Limited radiographic detectability of novel 3D printed materials used in dental surgery
Christian Niederau, Rogerio B. Craveiro, Michael Wolf, Philipp Becker, Andreas Pabst, Alexander-N Zeller

TL;DR
Modern 3D-printed dental materials are hard to detect in X-ray scans, making them risky if they break during surgery.
Contribution
This study quantifies the radiodetectability of 3D-printed dental materials in soft tissues using CT and CBCT.
Findings
Modern 3D-printed dental materials have radiodensities similar to muscle tissue (68.94–130.47 HU).
Small splinters of these materials are nearly invisible in CT and CBCT scans compared to conventional dental materials.

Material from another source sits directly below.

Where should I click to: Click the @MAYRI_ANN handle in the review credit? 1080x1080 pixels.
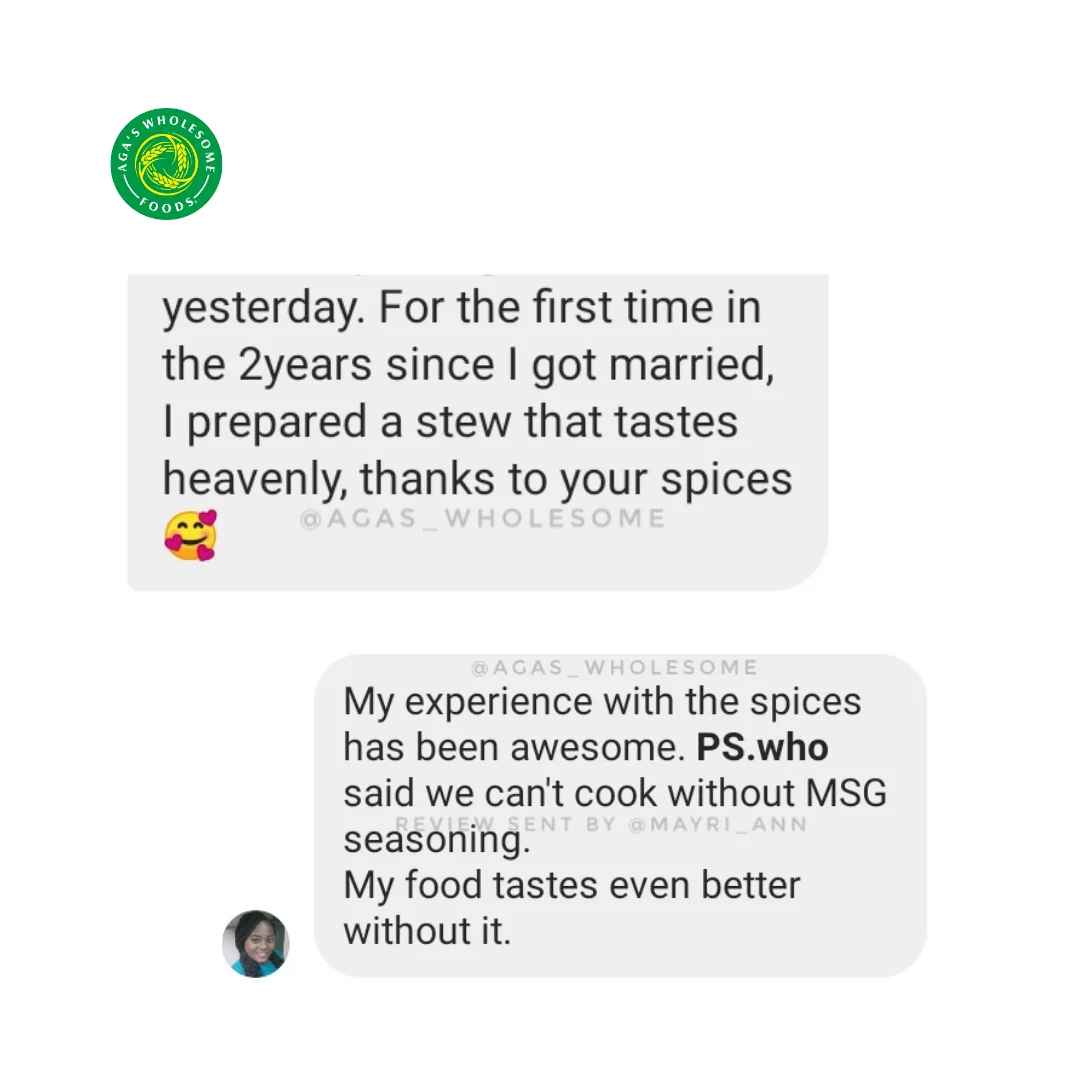pyautogui.click(x=717, y=824)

Conventional materials like Futar D® and Luxatemp® show much higher radiopacity (up to 3243.96 HU).
Abstract
The digitalization of numerous dental workflows has significantly expanded the possibilities of digital treatment planning in recent years. By using additively manufactured templates and guides, preoperative planning can be realized reliably and minimally invasively on the patient. However, these devices may break under mechanical stress during use, so that fragments may remain in the surgical field, be swallowed or aspirated. This study investigates the radiologic detectability of additively manufactured materials in surrounding soft tissue. The visual detectability of standardized scan bodies and splinters of 15 different materials used in dentistry was analyzed using cone-beam computed tomography (CBCT). Porcine muscle and subcutaneous tissue were used as surrounding structures. In addition, computed tomography (CT) was used to measure the radiation densities of the materials in…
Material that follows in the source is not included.